§ What this task involves
Extract all of the entries and give them again, word for word.

§ Available data
::::::::
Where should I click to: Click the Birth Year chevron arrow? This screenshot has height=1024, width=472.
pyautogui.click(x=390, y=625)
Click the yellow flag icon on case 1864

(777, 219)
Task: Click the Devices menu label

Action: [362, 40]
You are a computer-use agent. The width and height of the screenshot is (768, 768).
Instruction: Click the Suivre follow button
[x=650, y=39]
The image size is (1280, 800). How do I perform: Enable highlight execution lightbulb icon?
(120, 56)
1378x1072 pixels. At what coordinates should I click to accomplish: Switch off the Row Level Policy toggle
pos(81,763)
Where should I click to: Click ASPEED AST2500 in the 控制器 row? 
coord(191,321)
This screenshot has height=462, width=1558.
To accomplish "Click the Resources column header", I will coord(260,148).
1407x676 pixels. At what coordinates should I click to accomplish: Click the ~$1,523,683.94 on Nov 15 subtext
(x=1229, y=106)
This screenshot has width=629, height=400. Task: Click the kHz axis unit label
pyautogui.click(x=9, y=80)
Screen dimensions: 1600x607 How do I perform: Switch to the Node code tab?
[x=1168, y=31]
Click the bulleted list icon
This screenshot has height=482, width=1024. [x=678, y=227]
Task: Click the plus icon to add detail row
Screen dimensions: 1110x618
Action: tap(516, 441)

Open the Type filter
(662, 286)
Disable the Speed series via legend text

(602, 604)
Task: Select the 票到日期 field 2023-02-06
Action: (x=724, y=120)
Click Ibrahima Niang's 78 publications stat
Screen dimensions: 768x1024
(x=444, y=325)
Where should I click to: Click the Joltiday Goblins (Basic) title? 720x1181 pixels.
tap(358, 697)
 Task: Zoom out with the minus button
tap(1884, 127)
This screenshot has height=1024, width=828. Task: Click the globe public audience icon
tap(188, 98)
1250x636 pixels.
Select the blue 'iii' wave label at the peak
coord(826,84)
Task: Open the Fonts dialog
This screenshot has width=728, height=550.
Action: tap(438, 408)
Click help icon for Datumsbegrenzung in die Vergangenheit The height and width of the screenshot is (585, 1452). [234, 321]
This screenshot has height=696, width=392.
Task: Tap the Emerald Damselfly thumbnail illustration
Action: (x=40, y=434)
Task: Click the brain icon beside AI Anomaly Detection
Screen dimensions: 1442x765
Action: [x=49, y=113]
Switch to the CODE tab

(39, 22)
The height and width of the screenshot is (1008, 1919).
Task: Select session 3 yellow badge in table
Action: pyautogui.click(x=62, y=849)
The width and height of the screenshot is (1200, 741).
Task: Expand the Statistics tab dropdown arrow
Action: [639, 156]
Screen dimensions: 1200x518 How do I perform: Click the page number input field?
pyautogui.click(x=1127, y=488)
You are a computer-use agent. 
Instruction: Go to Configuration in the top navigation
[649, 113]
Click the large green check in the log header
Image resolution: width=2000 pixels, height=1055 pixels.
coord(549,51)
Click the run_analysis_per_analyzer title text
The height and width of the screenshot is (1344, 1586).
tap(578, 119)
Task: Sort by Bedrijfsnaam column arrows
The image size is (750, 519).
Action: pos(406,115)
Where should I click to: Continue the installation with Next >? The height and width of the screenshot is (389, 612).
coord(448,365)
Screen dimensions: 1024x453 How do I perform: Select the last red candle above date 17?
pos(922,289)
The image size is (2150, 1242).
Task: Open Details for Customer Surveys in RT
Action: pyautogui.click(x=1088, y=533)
::::::::
§ Task result
Where should I click to: Click the Birth Year chevron arrow? This screenshot has height=1024, width=472.
pyautogui.click(x=390, y=625)
Click the yellow flag icon on case 1864

(777, 219)
Task: Click the Devices menu label

Action: [362, 40]
You are a computer-use agent. The width and height of the screenshot is (768, 768).
Instruction: Click the Suivre follow button
[x=650, y=39]
The image size is (1280, 800). How do I perform: Enable highlight execution lightbulb icon?
(120, 56)
1378x1072 pixels. At what coordinates should I click to accomplish: Switch off the Row Level Policy toggle
pos(81,763)
Where should I click to: Click ASPEED AST2500 in the 控制器 row? 
coord(191,321)
This screenshot has height=462, width=1558.
To accomplish "Click the Resources column header", I will coord(260,148).
1407x676 pixels. At what coordinates should I click to accomplish: Click the ~$1,523,683.94 on Nov 15 subtext
(x=1229, y=106)
This screenshot has width=629, height=400. Task: Click the kHz axis unit label
pyautogui.click(x=9, y=80)
Screen dimensions: 1600x607 How do I perform: Switch to the Node code tab?
[x=1168, y=31]
Click the bulleted list icon
This screenshot has height=482, width=1024. [x=678, y=227]
Task: Click the plus icon to add detail row
Screen dimensions: 1110x618
Action: tap(516, 441)

Open the Type filter
(662, 286)
Disable the Speed series via legend text

(602, 604)
Task: Select the 票到日期 field 2023-02-06
Action: (x=724, y=120)
Click Ibrahima Niang's 78 publications stat
Screen dimensions: 768x1024
(x=444, y=325)
Where should I click to: Click the Joltiday Goblins (Basic) title? 720x1181 pixels.
tap(358, 697)
 Task: Zoom out with the minus button
tap(1884, 127)
This screenshot has height=1024, width=828. Task: Click the globe public audience icon
tap(188, 98)
1250x636 pixels.
Select the blue 'iii' wave label at the peak
coord(826,84)
Task: Open the Fonts dialog
This screenshot has width=728, height=550.
Action: tap(438, 408)
Click help icon for Datumsbegrenzung in die Vergangenheit The height and width of the screenshot is (585, 1452). [234, 321]
This screenshot has height=696, width=392.
Task: Tap the Emerald Damselfly thumbnail illustration
Action: (x=40, y=434)
Task: Click the brain icon beside AI Anomaly Detection
Screen dimensions: 1442x765
Action: [x=49, y=113]
Switch to the CODE tab

(39, 22)
The height and width of the screenshot is (1008, 1919).
Task: Select session 3 yellow badge in table
Action: pyautogui.click(x=62, y=849)
The width and height of the screenshot is (1200, 741).
Task: Expand the Statistics tab dropdown arrow
Action: [639, 156]
Screen dimensions: 1200x518 How do I perform: Click the page number input field?
pyautogui.click(x=1127, y=488)
You are a computer-use agent. 
Instruction: Go to Configuration in the top navigation
[649, 113]
Click the large green check in the log header
Image resolution: width=2000 pixels, height=1055 pixels.
coord(549,51)
Click the run_analysis_per_analyzer title text
The height and width of the screenshot is (1344, 1586).
tap(578, 119)
Task: Sort by Bedrijfsnaam column arrows
The image size is (750, 519).
Action: pos(406,115)
Where should I click to: Continue the installation with Next >? The height and width of the screenshot is (389, 612).
coord(448,365)
Screen dimensions: 1024x453 How do I perform: Select the last red candle above date 17?
pos(922,289)
The image size is (2150, 1242).
Task: Open Details for Customer Surveys in RT
Action: pyautogui.click(x=1088, y=533)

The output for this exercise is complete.